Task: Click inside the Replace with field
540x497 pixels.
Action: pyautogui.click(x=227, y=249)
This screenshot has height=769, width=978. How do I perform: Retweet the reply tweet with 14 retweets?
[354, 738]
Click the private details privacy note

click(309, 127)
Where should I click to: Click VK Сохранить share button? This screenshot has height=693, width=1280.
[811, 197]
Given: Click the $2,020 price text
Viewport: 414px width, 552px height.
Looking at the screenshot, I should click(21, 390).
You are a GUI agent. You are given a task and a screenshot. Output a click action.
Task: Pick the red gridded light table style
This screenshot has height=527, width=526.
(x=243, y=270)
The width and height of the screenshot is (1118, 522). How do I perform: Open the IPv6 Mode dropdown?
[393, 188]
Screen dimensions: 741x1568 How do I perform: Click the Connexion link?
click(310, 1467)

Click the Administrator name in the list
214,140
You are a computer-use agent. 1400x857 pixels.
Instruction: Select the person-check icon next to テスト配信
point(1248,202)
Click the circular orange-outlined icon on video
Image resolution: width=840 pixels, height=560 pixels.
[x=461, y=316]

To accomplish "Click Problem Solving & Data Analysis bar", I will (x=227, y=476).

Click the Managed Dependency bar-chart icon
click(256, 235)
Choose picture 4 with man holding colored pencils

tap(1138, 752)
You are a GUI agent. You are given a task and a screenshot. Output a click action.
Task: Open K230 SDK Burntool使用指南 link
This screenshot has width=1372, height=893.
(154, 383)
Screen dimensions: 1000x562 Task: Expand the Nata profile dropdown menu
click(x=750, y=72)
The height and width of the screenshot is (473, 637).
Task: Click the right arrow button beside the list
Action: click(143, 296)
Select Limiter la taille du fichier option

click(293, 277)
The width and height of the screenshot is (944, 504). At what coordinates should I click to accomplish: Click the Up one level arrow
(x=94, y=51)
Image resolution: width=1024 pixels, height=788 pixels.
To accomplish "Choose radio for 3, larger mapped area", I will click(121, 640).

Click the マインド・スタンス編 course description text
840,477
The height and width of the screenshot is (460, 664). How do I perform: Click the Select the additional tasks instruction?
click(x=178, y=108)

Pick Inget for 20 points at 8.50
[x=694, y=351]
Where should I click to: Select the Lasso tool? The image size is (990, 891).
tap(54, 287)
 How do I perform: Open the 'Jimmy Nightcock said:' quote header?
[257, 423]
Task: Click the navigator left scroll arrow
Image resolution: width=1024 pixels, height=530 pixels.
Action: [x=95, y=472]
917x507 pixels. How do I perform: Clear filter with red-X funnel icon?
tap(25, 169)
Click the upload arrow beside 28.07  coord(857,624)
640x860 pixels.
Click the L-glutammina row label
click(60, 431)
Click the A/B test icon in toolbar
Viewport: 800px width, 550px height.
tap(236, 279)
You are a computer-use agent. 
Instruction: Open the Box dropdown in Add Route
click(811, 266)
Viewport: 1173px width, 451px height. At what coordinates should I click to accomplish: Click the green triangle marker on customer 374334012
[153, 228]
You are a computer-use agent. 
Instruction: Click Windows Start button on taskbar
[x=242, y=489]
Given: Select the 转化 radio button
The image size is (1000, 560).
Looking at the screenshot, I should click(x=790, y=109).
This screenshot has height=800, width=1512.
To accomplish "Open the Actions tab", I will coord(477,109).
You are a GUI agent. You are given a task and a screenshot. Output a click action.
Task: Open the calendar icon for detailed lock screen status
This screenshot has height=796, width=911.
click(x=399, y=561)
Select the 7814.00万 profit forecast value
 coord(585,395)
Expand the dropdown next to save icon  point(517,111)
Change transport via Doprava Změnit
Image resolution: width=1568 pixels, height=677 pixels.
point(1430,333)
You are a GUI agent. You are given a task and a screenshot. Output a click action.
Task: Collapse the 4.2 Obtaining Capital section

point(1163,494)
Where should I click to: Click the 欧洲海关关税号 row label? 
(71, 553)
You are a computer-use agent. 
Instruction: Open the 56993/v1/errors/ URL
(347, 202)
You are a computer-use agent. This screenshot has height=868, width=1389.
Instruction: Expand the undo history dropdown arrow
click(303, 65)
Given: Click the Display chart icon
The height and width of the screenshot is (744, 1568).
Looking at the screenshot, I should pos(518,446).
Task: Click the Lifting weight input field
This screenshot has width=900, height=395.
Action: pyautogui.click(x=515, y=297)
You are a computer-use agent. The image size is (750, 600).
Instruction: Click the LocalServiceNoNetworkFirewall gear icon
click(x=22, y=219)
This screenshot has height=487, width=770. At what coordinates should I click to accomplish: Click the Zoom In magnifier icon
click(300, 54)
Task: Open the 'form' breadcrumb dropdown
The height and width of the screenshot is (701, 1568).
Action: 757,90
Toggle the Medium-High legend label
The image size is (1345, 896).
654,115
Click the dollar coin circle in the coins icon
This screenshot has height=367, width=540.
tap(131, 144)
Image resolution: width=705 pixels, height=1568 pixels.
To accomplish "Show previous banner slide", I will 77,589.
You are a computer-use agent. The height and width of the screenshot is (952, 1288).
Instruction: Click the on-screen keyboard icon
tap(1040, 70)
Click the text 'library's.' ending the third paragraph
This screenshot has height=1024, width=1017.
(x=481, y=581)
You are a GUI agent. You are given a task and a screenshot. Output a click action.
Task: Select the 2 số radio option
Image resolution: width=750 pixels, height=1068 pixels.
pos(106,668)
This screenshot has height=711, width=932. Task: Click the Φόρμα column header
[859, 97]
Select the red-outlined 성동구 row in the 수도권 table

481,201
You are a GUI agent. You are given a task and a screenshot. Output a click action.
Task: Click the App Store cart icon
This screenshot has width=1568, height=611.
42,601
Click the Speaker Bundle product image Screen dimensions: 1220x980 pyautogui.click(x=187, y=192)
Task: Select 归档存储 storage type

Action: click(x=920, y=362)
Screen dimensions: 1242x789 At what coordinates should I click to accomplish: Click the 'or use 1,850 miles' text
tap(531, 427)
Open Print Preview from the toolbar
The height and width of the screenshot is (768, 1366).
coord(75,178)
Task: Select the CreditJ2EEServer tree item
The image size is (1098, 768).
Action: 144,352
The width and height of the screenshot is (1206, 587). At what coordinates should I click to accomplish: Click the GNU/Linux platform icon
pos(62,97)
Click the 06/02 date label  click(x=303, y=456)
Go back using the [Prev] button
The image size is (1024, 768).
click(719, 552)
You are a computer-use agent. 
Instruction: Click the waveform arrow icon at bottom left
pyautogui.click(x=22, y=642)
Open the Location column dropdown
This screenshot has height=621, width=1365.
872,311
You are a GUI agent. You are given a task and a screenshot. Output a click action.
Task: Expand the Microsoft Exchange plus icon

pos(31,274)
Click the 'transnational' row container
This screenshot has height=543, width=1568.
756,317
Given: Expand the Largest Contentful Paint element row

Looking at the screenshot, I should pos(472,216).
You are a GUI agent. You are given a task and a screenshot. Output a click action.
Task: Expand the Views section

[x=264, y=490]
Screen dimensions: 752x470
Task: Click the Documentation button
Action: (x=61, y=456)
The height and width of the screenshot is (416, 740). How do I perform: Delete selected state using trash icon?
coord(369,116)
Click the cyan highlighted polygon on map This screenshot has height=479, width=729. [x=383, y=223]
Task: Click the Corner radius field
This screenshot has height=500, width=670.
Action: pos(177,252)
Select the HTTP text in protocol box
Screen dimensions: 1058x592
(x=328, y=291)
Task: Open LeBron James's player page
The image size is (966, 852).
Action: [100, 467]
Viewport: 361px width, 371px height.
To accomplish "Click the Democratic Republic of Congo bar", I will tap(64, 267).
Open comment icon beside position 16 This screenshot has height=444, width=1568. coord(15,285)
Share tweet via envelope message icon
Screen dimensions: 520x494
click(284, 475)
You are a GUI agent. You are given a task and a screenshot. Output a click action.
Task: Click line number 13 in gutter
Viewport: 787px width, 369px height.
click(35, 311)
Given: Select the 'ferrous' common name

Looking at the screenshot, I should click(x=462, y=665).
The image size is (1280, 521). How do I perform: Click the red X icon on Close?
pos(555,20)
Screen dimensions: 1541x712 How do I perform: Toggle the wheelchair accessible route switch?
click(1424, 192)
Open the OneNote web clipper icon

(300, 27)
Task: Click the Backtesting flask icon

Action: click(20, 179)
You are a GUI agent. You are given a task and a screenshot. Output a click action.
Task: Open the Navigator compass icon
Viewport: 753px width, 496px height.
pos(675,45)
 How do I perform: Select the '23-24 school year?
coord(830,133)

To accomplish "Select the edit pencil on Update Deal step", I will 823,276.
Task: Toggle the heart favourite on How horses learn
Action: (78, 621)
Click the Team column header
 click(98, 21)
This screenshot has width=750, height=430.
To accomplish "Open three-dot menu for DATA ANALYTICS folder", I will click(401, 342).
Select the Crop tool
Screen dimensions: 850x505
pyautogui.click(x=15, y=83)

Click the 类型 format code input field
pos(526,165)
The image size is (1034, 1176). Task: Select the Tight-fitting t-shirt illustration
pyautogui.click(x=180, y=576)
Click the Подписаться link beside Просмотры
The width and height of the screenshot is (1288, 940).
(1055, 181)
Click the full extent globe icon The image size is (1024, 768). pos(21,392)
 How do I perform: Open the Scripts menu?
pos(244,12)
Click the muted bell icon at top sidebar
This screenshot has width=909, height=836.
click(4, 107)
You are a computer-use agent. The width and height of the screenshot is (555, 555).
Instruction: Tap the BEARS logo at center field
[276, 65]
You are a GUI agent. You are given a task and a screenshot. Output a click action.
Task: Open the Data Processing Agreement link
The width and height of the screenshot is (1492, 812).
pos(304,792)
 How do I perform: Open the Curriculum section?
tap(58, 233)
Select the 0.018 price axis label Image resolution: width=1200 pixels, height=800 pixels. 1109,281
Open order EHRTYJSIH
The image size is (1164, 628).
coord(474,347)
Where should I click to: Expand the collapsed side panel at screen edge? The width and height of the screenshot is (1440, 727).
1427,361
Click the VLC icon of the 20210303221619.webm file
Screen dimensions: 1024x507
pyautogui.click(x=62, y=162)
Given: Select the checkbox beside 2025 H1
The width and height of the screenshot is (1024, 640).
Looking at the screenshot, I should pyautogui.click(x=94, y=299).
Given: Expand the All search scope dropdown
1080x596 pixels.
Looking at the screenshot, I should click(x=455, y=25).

+--

**Problem:** Set down, exactly as they stand above, the lines starting with the line with "This screenshot has width=1568, height=611." and going on through the line with "Task: Select the CreditJ2EEServer tree item", and no others.

**Answer box:**
This screenshot has width=1568, height=611.
42,601
Click the Speaker Bundle product image Screen dimensions: 1220x980 pyautogui.click(x=187, y=192)
Task: Select 归档存储 storage type

Action: click(x=920, y=362)
Screen dimensions: 1242x789 At what coordinates should I click to accomplish: Click the 'or use 1,850 miles' text
tap(531, 427)
Open Print Preview from the toolbar
The height and width of the screenshot is (768, 1366).
coord(75,178)
Task: Select the CreditJ2EEServer tree item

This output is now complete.